- **SOURCE PASSAGE**

[Samba] Samba and admin users performance

Heather Connelly heather at nsmm.co.uk
Thu May 31 13:03:46 MDT 2012


Hello,
I seem to be having this exact same issue with several applications that are loading images into a sequence. If I use share level security, force guest only or set a user as admin user, I get good speed at around 50MB/s. If set in any other way, samba doesn't negotiate anything higher than a 4K transfer and the app slows down to about 5MB/s. All clients are Windows 7. This is also a GPFS-based system.
I have tried this on 3.5.11 and 3.5.15, both the same behaviour.
Anybody have any idea what this could be or how I could improve on this? We can't really use the above workarounds because of our security policies.
Many Thanks,
Heather


On Tue, Mar 27, 2012 at 09:13:44AM +0200, Stijn De Smet wrote:
> Hello,
> 
> I have a performance problem when I don't connect using root and/or a user
> in the "admin users".
> Configuration:
> Samba 3.5.11 running on SLES11SP1. The share exported is on a GPFS
> filesystem and the GPFS vfs object is loaded(not loading it doesn't change
> the described behaviour)
> clients: Windows 7 and Windows 2008R2 all at latest update level.

- **SOURCE EXCERPT**
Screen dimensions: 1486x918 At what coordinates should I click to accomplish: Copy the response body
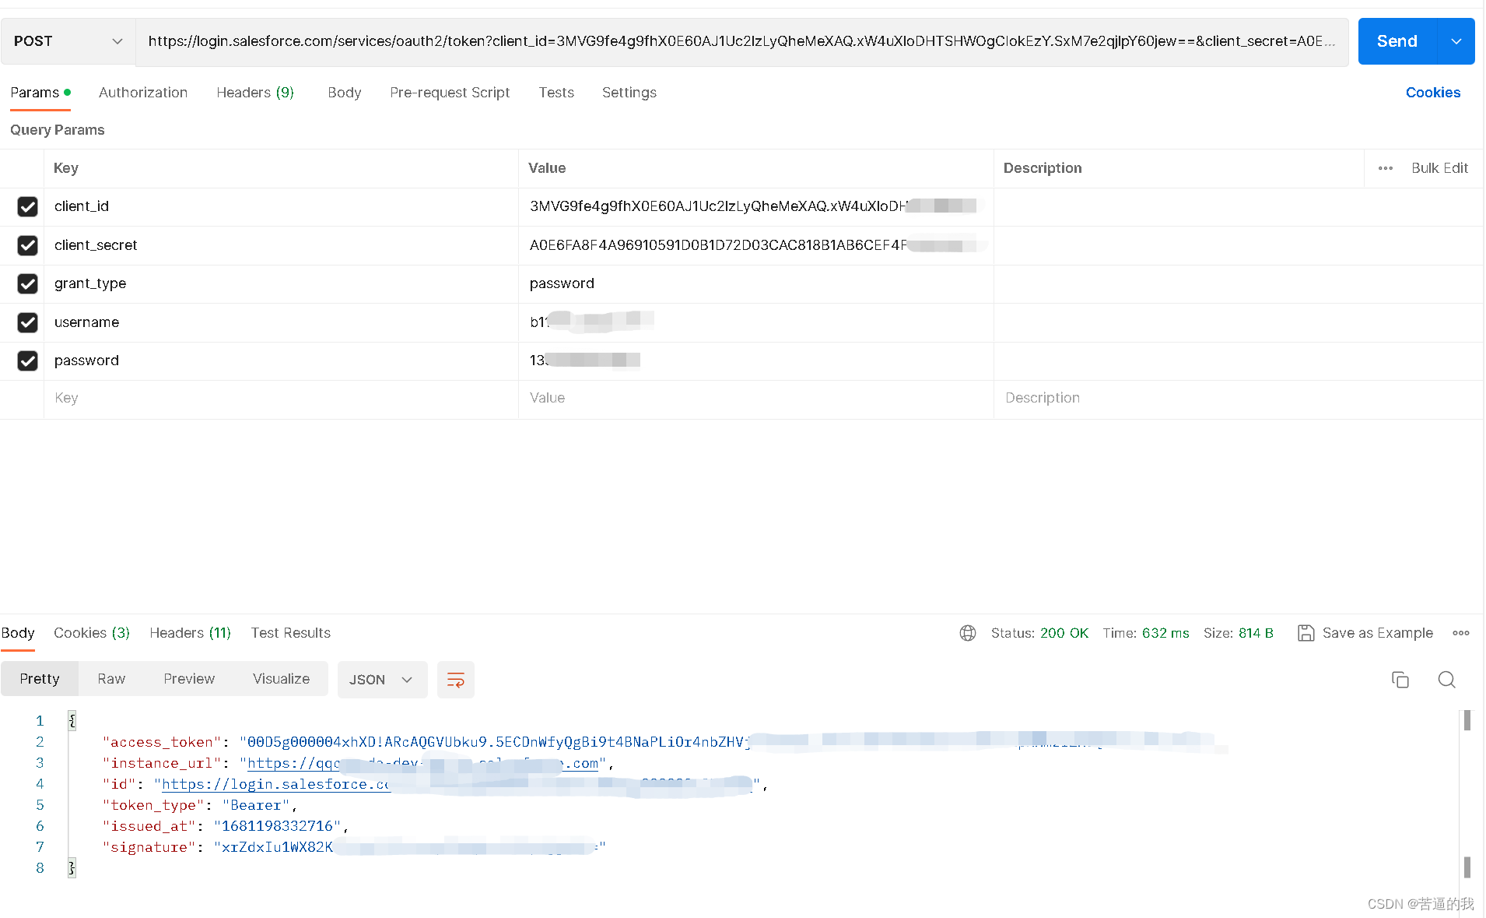coord(1400,680)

- **EXERCISE**
Quote the Samba admin-users performance post in full, word for word. The listing has no connection to the Samba mailing-list post.

- **RESULT FOR THIS EXERCISE**
[Samba] Samba and admin users performance

Heather Connelly heather at nsmm.co.uk
Thu May 31 13:03:46 MDT 2012


Hello,
I seem to be having this exact same issue with several applications that are loading images into a sequence. If I use share level security, force guest only or set a user as admin user, I get good speed at around 50MB/s. If set in any other way, samba doesn't negotiate anything higher than a 4K transfer and the app slows down to about 5MB/s. All clients are Windows 7. This is also a GPFS-based system.
I have tried this on 3.5.11 and 3.5.15, both the same behaviour.
Anybody have any idea what this could be or how I could improve on this? We can't really use the above workarounds because of our security policies.
Many Thanks,
Heather


On Tue, Mar 27, 2012 at 09:13:44AM +0200, Stijn De Smet wrote:
> Hello,
> 
> I have a performance problem when I don't connect using root and/or a user
> in the "admin users".
> Configuration:
> Samba 3.5.11 running on SLES11SP1. The share exported is on a GPFS
> filesystem and the GPFS vfs object is loaded(not loading it doesn't change
> the described behaviour)
> clients: Windows 7 and Windows 2008R2 all at latest update level.